Chemotaxis Capillary Assay.

The capillary assay was performed following a published protocol (51) adapted for Vibrio species (58, 59). Briefly, V. campbellii overnight cultures were diluted into LB35 medium (1:100) and grown to OD600 0.5. The cells were gently washed three times (10 min, 2,000 × g) and resuspended in Hepes-buffered artificial seawater [H-ASW: 100 mM MgSO4, 20 mM CaCl2, 20 mM KCl, 400 mM NaCl, and 50 mM Hepes (pH 7.5)] (60).

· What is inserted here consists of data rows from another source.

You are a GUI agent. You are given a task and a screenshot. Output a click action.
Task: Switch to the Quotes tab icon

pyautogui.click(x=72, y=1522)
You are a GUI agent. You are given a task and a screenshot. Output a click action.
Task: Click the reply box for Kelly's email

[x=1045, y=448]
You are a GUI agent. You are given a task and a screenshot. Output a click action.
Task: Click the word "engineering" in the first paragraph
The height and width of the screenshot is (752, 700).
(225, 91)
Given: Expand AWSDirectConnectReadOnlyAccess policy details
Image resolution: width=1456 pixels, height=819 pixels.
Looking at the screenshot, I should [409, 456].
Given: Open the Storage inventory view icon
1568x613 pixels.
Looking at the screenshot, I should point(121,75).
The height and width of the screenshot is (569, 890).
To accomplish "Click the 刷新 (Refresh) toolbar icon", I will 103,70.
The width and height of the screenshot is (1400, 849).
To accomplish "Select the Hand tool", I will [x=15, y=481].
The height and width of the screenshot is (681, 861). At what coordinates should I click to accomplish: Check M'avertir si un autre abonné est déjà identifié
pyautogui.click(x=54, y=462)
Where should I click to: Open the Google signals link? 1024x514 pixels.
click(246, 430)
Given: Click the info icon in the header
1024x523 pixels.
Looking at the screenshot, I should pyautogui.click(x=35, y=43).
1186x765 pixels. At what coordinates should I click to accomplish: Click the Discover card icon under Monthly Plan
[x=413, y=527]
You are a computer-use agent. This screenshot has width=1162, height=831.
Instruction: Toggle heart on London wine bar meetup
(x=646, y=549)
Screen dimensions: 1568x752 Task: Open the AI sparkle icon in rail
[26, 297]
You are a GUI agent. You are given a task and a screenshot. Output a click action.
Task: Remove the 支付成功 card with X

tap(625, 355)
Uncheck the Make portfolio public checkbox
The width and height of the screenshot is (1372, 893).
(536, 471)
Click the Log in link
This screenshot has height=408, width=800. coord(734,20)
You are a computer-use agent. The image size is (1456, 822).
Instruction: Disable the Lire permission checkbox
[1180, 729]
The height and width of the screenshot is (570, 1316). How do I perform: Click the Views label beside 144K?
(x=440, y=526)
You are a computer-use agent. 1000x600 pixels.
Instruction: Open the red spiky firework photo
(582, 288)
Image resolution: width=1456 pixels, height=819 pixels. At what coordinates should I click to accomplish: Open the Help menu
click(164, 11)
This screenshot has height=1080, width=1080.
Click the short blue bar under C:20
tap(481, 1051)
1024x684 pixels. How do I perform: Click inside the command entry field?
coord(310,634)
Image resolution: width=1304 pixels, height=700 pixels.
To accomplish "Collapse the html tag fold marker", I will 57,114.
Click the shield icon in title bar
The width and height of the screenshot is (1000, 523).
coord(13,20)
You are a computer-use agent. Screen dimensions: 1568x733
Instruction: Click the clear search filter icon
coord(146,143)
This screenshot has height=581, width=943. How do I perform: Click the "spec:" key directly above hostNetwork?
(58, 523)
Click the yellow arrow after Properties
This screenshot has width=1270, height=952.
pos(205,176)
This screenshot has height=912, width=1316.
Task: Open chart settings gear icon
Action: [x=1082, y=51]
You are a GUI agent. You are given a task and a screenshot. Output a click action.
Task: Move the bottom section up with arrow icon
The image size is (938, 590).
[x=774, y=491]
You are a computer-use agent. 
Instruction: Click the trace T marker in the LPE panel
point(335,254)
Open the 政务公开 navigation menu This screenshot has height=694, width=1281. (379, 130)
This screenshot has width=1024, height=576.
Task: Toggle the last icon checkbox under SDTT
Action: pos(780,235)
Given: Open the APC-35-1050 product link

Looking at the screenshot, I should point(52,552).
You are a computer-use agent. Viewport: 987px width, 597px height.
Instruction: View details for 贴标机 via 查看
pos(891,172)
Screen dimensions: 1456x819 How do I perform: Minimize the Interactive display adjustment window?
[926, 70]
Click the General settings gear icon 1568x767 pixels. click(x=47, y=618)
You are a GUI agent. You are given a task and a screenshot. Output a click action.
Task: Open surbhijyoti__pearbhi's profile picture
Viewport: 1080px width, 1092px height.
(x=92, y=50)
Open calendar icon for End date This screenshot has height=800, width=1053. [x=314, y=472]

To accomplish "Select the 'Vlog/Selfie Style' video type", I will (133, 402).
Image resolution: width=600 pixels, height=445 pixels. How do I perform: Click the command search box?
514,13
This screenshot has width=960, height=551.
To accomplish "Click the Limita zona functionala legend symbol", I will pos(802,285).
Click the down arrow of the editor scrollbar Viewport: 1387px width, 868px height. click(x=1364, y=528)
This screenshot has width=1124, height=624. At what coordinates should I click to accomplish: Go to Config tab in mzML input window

The OD600 was adjusted to 0.1, and 200 μL culture was transferred into a 96-well plate. The plate was covered with three layers of parafilm, and the open end of a flame-sealed 1-μL capillary (64 mm, Drummond Scientific) was inserted into the bacterial suspension. The capillaries were filled with either H-ASW alone or with attractants dissolved in H-ASW. Solutions containing attractants and cell suspensions were supplemented with catecholamines and antagonists as indicated. The hormones were either dissolved in H-ASW or diluted from a 100-fold concentrated stock solution in 0.1 M HCl prepared immediately before the experiment (EPI and NE) and added directly after the wash steps. After 60 min incubation at room temperature, the contents of the capillaries were expelled and plated in appropriate dilutions on LB agar plates containing carbenicillin. The plates were incubated at 30 °C overnight, and colony-forming units were enumerated. Each experiment was conducted at least three times with four technical replicates per condition. Statistical significance was determined using an unpaired two-tailed t test (*P < 0.05, **P < 0.01).